Task directions → Copy the entries without a single change. Pictures should be dropped.

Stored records
- Opening Delimiter -

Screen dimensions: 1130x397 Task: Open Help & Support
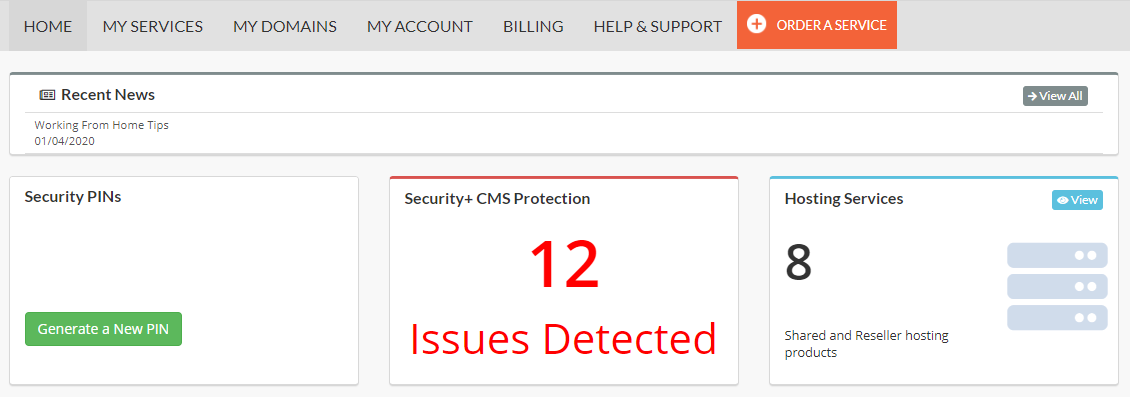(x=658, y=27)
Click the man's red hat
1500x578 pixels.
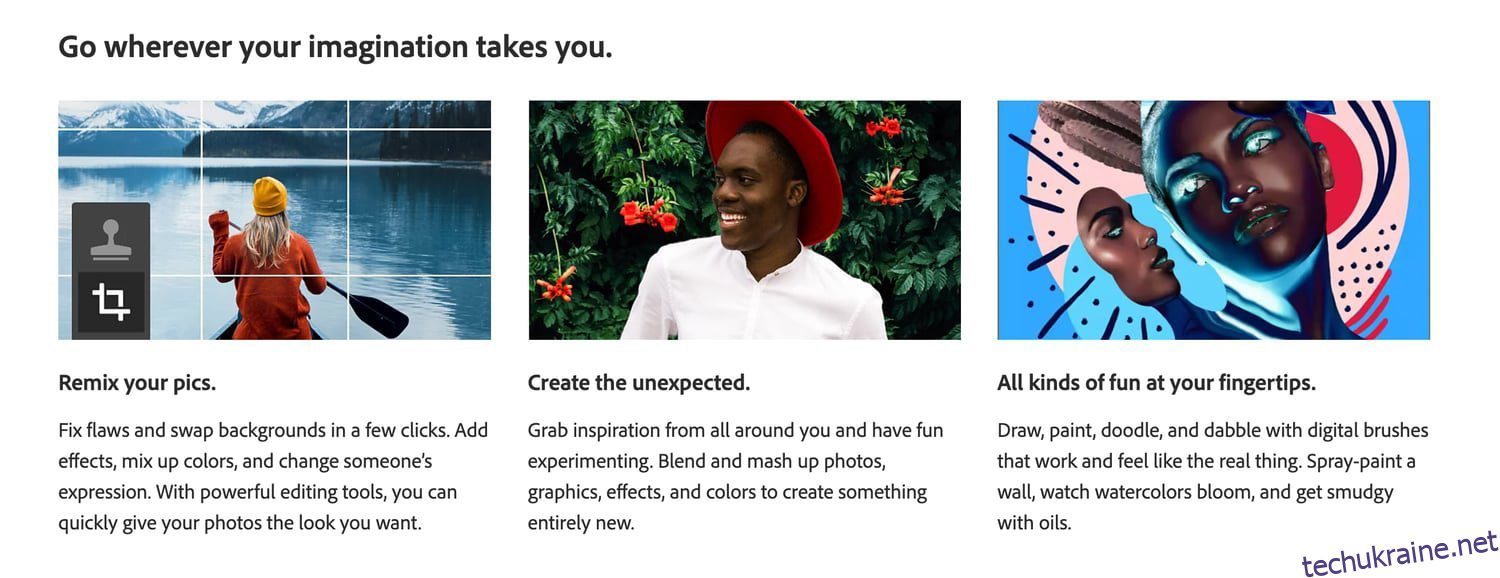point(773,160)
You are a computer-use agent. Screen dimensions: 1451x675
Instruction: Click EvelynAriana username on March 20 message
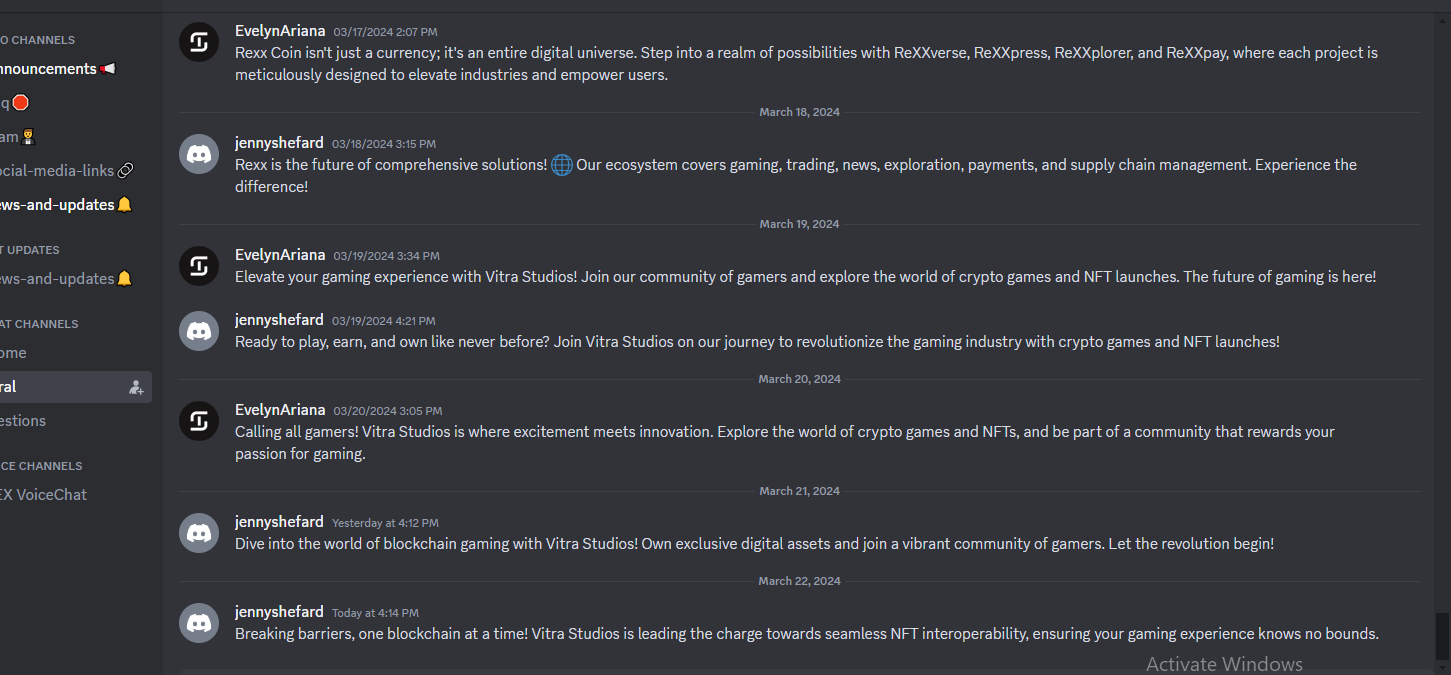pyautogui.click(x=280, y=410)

- Closing Delimiter -

Task solution →
Screen dimensions: 1130x397 Task: Open Help & Support
(x=658, y=27)
Click the man's red hat
1500x578 pixels.
point(773,160)
You are a computer-use agent. Screen dimensions: 1451x675
Instruction: Click EvelynAriana username on March 20 message
pyautogui.click(x=280, y=410)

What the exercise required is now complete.